For better or worse South Africa fly off to Pakistan this weekend, a week behind schedule, but with perhaps a slightly less taxing itinerary ahead of them.
In the end South Africa had little option other than to proceed with the tour. If Karachi and Peshawar were seen as hot spots, then their removal from the schedule undercut South Africa’s professed reasons for staying at home.
With hindsight it might have been better for all concerned had the Pakistan board agreed to skip Karachi and Peshawar in the first place, thereby avoiding the dithering and brinkmanship that characterised last weekend and the early part of this week.
The United Cricket Board (UCB) has taken some stick this week for initially calling off the tour. In some respects the criticism was misguided.

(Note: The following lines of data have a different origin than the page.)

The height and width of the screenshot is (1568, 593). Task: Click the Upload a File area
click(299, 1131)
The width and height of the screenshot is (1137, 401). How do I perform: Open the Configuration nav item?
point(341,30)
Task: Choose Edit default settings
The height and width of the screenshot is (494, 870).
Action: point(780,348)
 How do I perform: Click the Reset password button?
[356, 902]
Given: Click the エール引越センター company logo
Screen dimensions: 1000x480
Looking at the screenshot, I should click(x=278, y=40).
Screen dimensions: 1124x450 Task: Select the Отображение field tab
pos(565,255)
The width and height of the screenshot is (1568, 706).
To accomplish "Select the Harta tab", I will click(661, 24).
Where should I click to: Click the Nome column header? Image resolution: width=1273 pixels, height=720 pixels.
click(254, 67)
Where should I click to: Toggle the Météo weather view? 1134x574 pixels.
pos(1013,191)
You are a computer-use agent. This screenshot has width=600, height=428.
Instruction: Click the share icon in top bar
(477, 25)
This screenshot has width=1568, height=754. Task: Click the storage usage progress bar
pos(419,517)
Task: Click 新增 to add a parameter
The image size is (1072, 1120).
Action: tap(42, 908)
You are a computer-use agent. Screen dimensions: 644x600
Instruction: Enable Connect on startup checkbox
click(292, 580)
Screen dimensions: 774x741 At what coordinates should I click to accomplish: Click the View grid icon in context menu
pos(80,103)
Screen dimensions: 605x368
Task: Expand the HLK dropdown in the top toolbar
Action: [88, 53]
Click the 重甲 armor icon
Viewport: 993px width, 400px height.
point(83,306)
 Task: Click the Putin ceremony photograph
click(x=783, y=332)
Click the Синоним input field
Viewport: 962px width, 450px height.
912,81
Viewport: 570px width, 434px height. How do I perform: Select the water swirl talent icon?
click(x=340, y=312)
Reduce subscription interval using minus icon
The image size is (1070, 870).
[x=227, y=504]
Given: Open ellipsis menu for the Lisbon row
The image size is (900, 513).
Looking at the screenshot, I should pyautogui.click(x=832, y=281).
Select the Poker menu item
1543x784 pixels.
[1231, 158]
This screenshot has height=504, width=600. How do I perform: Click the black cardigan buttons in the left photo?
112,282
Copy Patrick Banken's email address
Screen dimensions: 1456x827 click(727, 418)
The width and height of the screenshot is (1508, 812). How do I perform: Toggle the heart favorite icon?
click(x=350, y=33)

If the UCB was to err, then surely it had to be on the side of caution.
If risk assessment is to be used as a criterion for sports tours, then surely no risk whatsoever is a far more sensible measure than slightly risky. Perceptions, too, play a significant part in assessing risk.
New Zealand, for example, is a quiet, peaceful country where the weather, issues like bovine flatulence and the All Blacks’ World Cup prospects take on exaggerated importance. Yet hardly a New Zealand tour to the sub-continent during the past decade has taken place without bombs going off in uncomfortably close proximity.
When the New Zealand board decided to pass on their Nairobi World Cup fixture earlier this year — against, it should be noted, the wishes of several of their players — you could understand, if not sympathise with, the reasoning behind the decision. The difference between New Zealand not going to Nairobi and England refusing to play in Harare during the World Cup was, in the most basic terms, the difference between security and politics.
Politics, of the kind that forever swirls around international cricket, would have been at the back of the minds of South Africa’s administrators as they fretted over whether or not to tour. South Africa want the support of Pakistan at the International Cricket Council (ICC), particularly with reference to South Africa’s nomination for the ICC presidency next year.
Last weekend’s decision to call off the tour would not have been taken lightly. In all this, of course, Graeme Smith and his team have been buffeted to and fro. Now that the die has been cast, however, the matter of getting their heads around to the cricket might not be as difficult as some think.
South African teams have tended to be fairly robust travellers. They’ll grumble about facilities and seethe about umpiring decisions, but for the most part they have been able, outside considerations aside, when they get on the field.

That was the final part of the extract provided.